The MicroCAT X-ray micro-computed tomography for biological research was named as the top project in the Southeast during the organization's Oct. 28 dinner in Orlando, Fla.
The FLC promotes technology commercialization among federal laboratories.
The MicroCAT technology enables mice and other small creatures to be screened for tumors and genetic study while they are still alive. The technology provides three-dimensional images of the subject being studied. The device saves time and money because biologists can screen subjects individually for internal mutations in seven to 20 minutes without sacrificing and dissecting the animals. They can be examined repeatedly. Cell research can also be conducted with this device.

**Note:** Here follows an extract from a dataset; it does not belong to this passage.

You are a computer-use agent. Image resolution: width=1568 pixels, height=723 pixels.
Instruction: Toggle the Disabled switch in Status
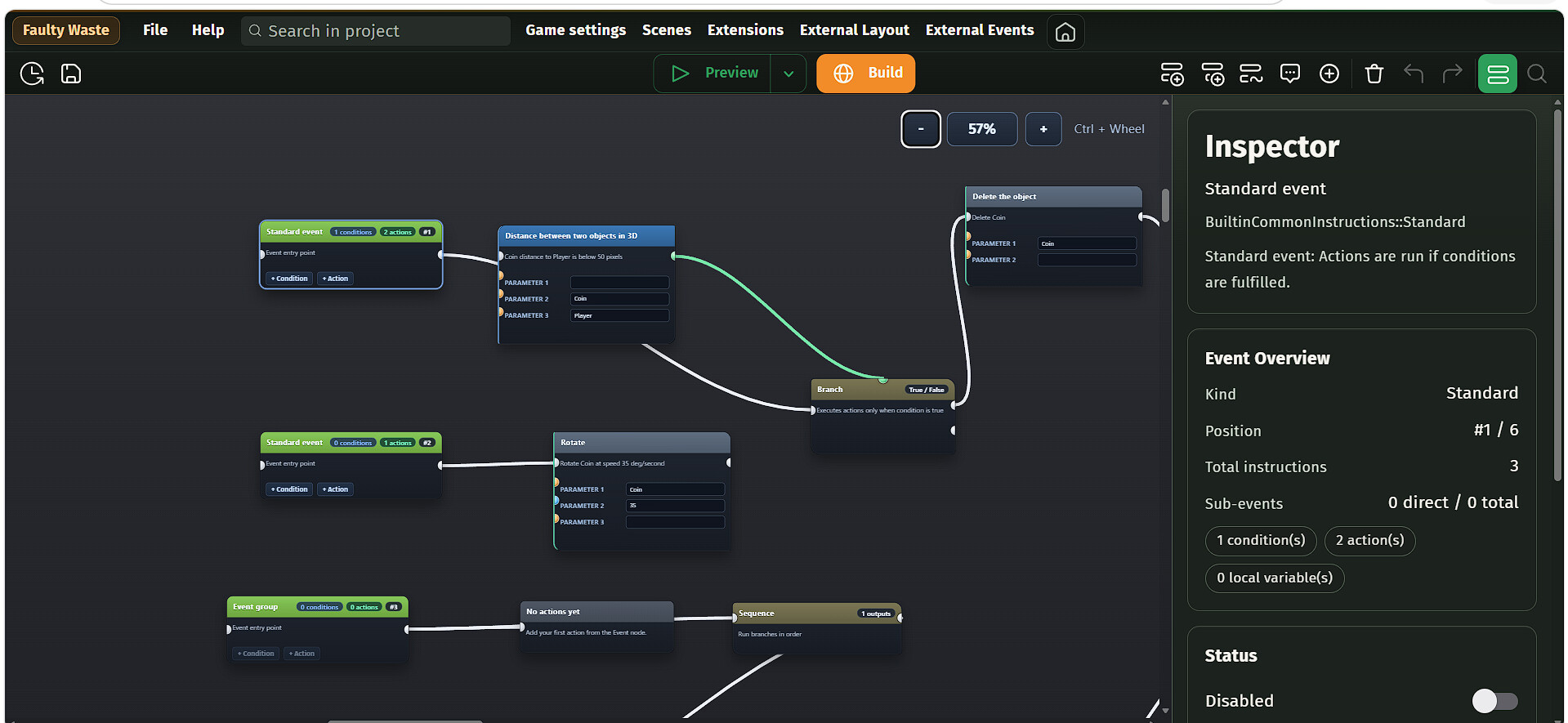tap(1494, 701)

The technology was developed by Shaun Gleason and Michael Paulus of ORNL's Engineering Science and Technology Division. The project is funded by DOE's Laboratory Directed Research and Development program.
Other members of the team are Derek Austin, Miljko Bobrek, Gary Alley, Kenneth Tobin and Chris McKinney of the Engineering Science and Technology Division.
Two other ORNL technologies earned Excellence in Technology Transfer Awards from the regional organization. They are the AquaSentinel real-time water supply protection monitor and the photo-molecular comb biomolecular separator.
The AquaSentinel system was developed as real-time in-the-field detection technology for water testing and for safeguarding large-scale domestic primary drinking water supplies. The availability of such systems will help ensure the safety of water supply systems across the United States.